- Instructions to follow
The lines below, from the one containing "Click the create-by-copy document icon" through the one containing "152x167 pixels.", should be set down exactly, with no pictures and nothing else.

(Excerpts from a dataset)

----

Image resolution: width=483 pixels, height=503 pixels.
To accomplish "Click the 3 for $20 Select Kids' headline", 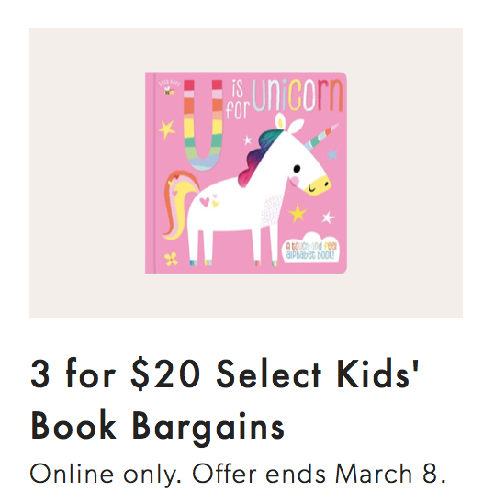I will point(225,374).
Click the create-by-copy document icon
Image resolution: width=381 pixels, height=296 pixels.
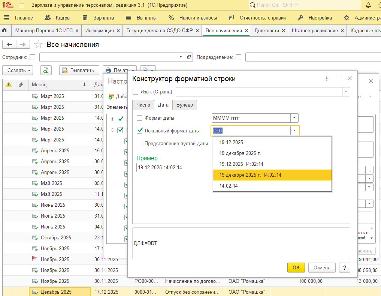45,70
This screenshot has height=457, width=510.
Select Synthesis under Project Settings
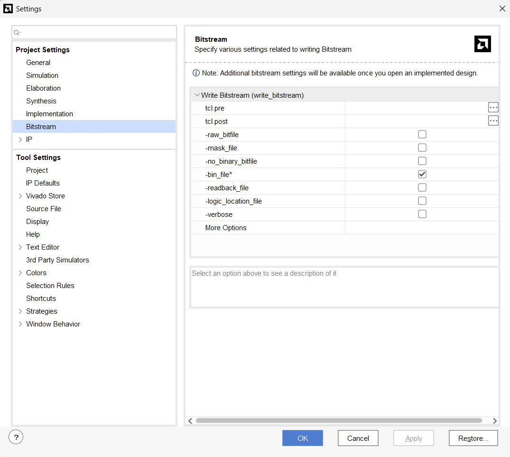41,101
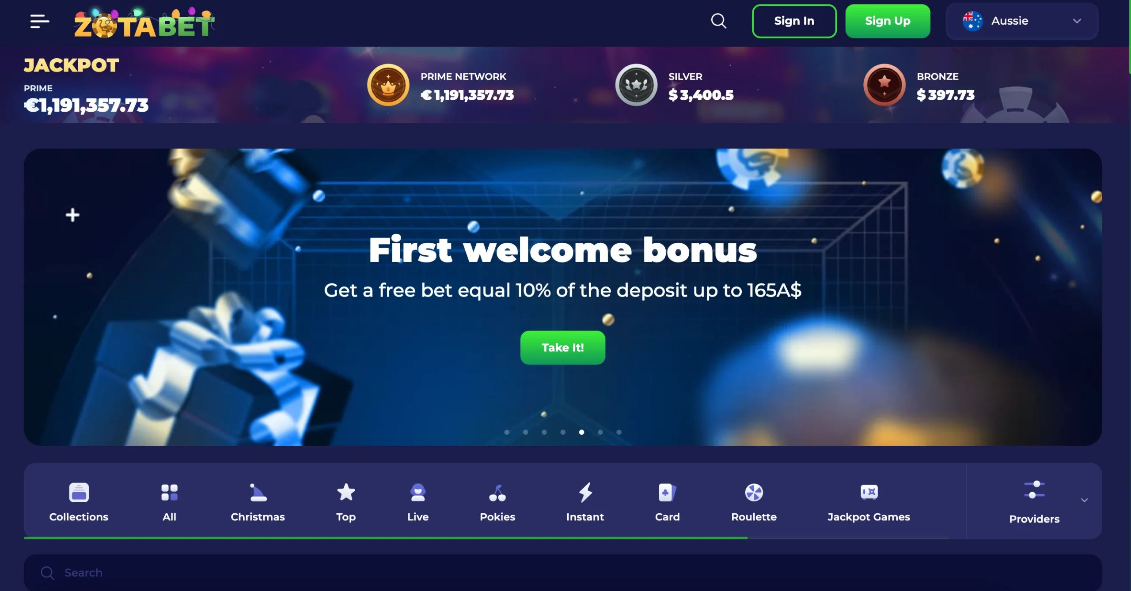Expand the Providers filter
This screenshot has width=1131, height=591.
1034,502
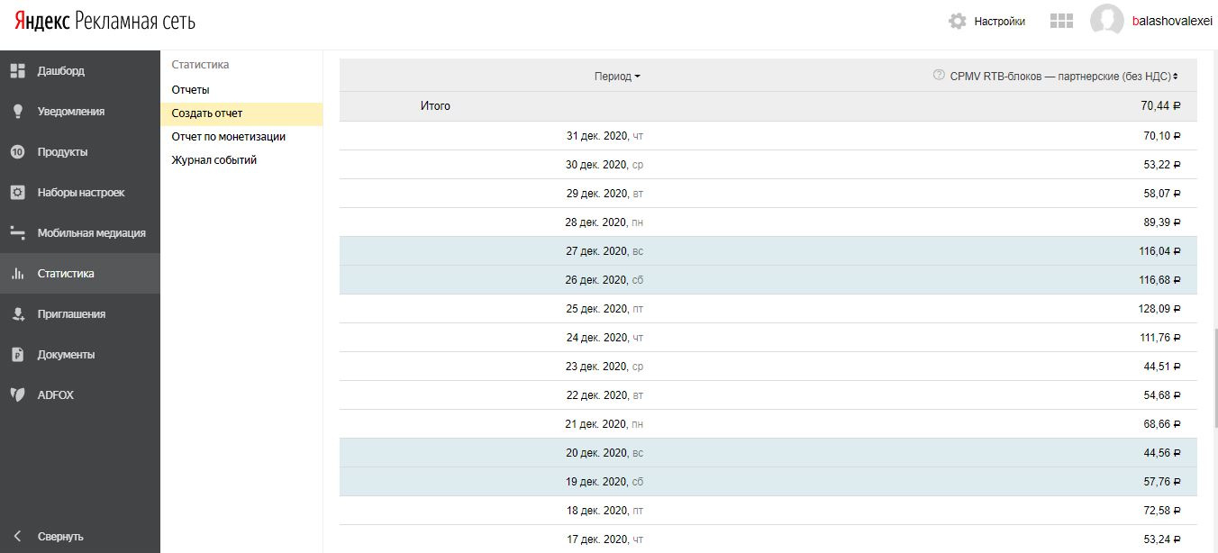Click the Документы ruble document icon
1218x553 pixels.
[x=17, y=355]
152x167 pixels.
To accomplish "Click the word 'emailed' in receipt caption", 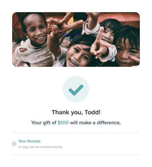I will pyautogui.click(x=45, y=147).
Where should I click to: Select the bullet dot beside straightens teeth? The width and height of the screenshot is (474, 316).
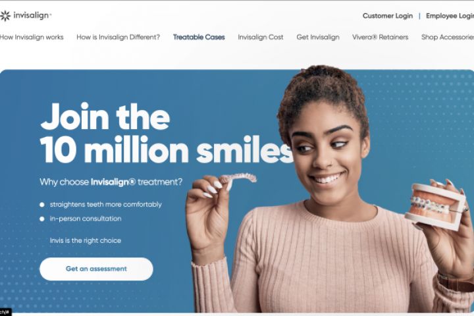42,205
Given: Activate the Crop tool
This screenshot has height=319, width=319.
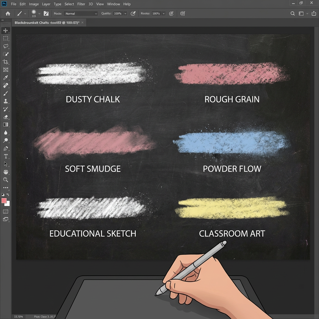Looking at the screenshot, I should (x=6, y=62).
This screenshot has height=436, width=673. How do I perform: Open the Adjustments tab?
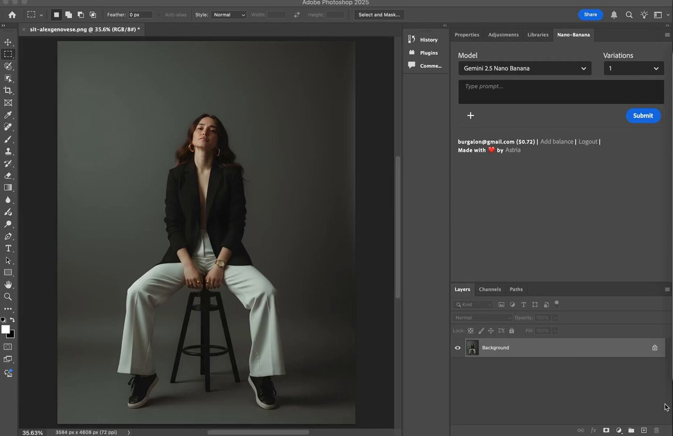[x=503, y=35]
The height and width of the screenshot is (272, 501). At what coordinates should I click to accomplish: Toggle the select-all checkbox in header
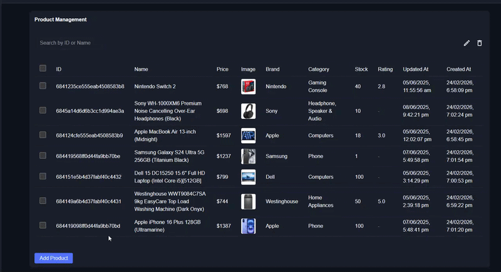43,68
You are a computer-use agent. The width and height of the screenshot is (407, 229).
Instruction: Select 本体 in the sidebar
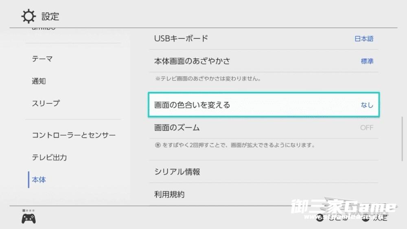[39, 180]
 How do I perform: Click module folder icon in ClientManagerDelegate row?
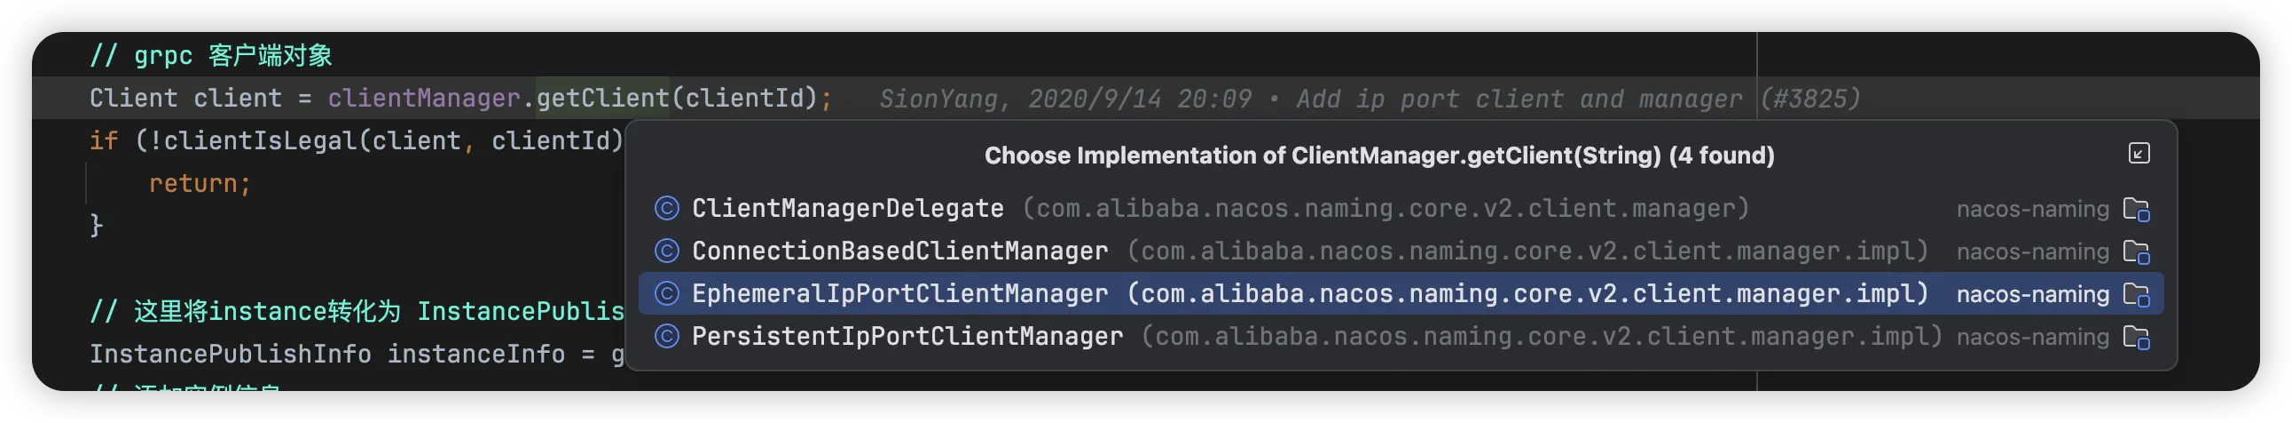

----

- Answer space
Click the create-by-copy document icon
Image resolution: width=381 pixels, height=296 pixels.
45,70
This screenshot has height=457, width=510.
Select Synthesis under Project Settings
41,101
Expand the Providers filter
This screenshot has width=1131, height=591.
1034,502
Click the Документы ruble document icon
1218x553 pixels.
[x=17, y=355]
152x167 pixels.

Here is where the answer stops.